Washington, D.C. – House Foreign Affairs Committee Chairman Ed Royce (R-CA), Ranking Member Eliot Engel (D-NY) and 107* other members of the U.S. House today wrote India’s Minister of Home Affairs urging him to allow U.S.-based charity Compassion International to continue its work of providing critical tutoring, nutrition and medical services to more than 145,000 Indian children.  The charity will soon be forced to end its programs in India unless the Ministry of Home Affairs provides a reprieve.

Full text of the letter is below and a signed copy is available for download here.

March 21, 2017

The Honorable Rajnath Singh
Minister of Home Affairs
Ministry of Home Affairs, North Block
Central Secretariat
New Delhi-110001, India
Dear Mr. Singh:

As long time supporters of the U.S.-India partnership, we have worked diligently to deepen ties between our two countries.  As the largest and oldest democracies in the world, India and the United States share bonds rooted in political pluralism and respect for the rule of law.  It is with this in mind that we write to express our deep concern over the lack of transparency and consistency in your government’s enforcement of the Foreign Contributions Regulations Act.
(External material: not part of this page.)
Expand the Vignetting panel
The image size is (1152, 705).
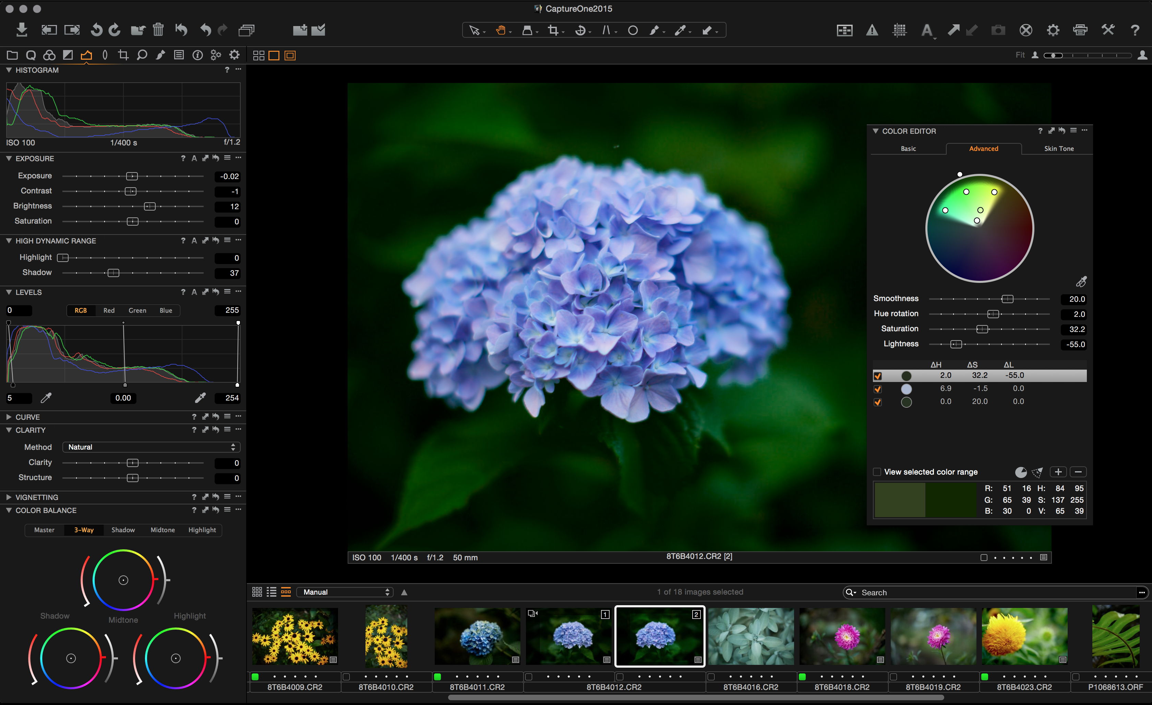coord(8,497)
The ongoing case of U.S.-based Compassion International, which will have harmful consequences for many Indian children, has caused serious concern within the U.S. Congress.  As you may know, Compassion International has worked in India since 1968, and today, its programs support over 145,000 Indian children, providing critical tutoring, health and nutrition, and medical services.

Tragically, Compassion will soon be forced to terminate its service to India after nearly 50 years of working in your country. We are writing because we believe the Ministry of Home Affairs has issued an inter-bank circular preventing all commercial banks in India from processing CI’s wire transfers without prior Ministry approval.  As a result, Compassion is unable to process the funds it needs to continue, and will be forced to close its sponsorship programs on March 15th, to the detriment of the hundreds of thousands of children Compassion serves in India.  Many of our constituents, who have built emotional attachments through years of building relationships with these kids, are devastated by this wrenching cutoff.

We want to be clear with you that we expect all American entities operating within India to respect India’s laws, including Compassion.  Having seen the important poverty alleviation work being done by CI, it is our sincere hope that this situation can be resolved quickly by your issuing a temporary reprieve.  This would allow Compassion International to process their wire transfers and keep their programs serving the Indian people operating until a more permanent solution can be found in accord with India’s laws.

Thank you for your attention to this urgent matter.  We look forward to your response.


*The number of total signatories has been updated.